Index Types (PostgreSQL)
| Type | Best for | Supports |
|---|---|---|
B-tree (default) | Equality, range, sort, LIKE prefix | =, <, >, BETWEEN, ORDER BY |
Hash | Equality only — slightly faster than B-tree for = | = |
GiST | Geometric, full-text, range types, custom | Overlap, containment, nearest-neighbor |
GIN | Multi-valued: JSONB, arrays, full-text | @>, <@, @@ |
BRIN | Very large tables with natural sort order (time-series) | =, range (approximate) |
Composite Index Column Order
(a, b, c) can serve queries filtering on a, a,b, or a,b,c — but NOT on b or c alone. Put the highest-cardinality, most-filtered column first.

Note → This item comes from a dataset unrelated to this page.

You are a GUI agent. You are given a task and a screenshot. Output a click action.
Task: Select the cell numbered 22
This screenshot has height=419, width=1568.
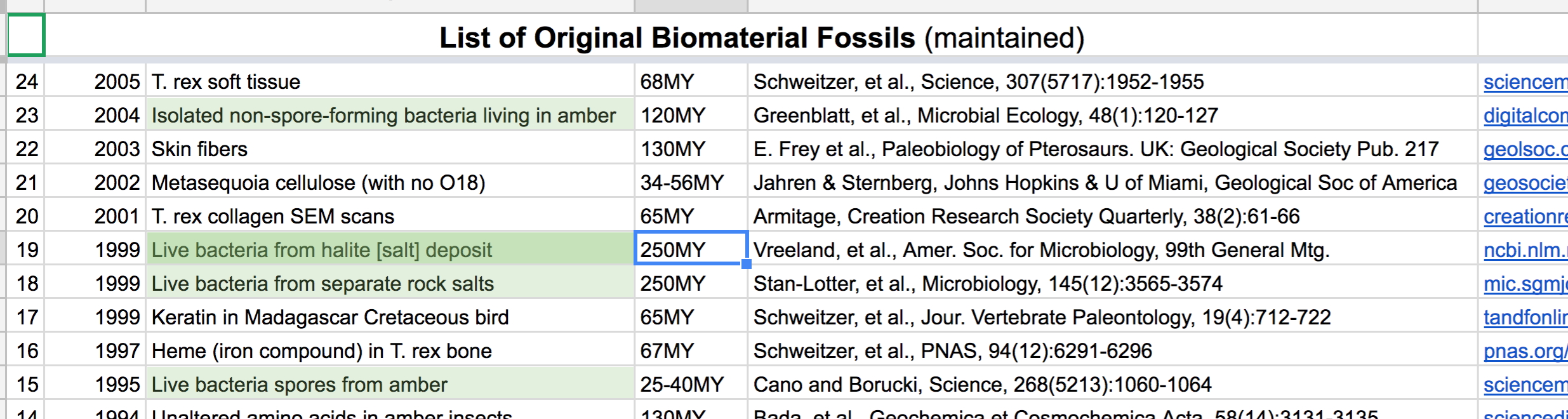tap(27, 149)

-- Index on (tenant_id, status, created_at)
-- Serves: WHERE tenant_id = 1
-- WHERE tenant_id = 1 AND status = 'active'
-- WHERE tenant_id = 1 AND status = 'active' AND created_at > '2025-01-01'
-- Does NOT serve: WHERE status = 'active' (no leftmost prefix)
CREATE INDEX idx_tasks_tenant_status_created
ON tasks(tenant_id, status, created_at DESC);
Covering Indexes
-- A covering index satisfies the entire query from the index alone
-- (no heap fetch needed = "index-only scan")
-- Query: SELECT email, name FROM users WHERE status = 'active'
CREATE INDEX idx_users_status_covering
ON users(status)
INCLUDE (email, name); -- INCLUDE columns are in leaf pages only, not sort key
Partial Indexes
-- Index only the rows that matter — smaller, faster
CREATE INDEX idx_orders_open ON orders(user_id, placed_at)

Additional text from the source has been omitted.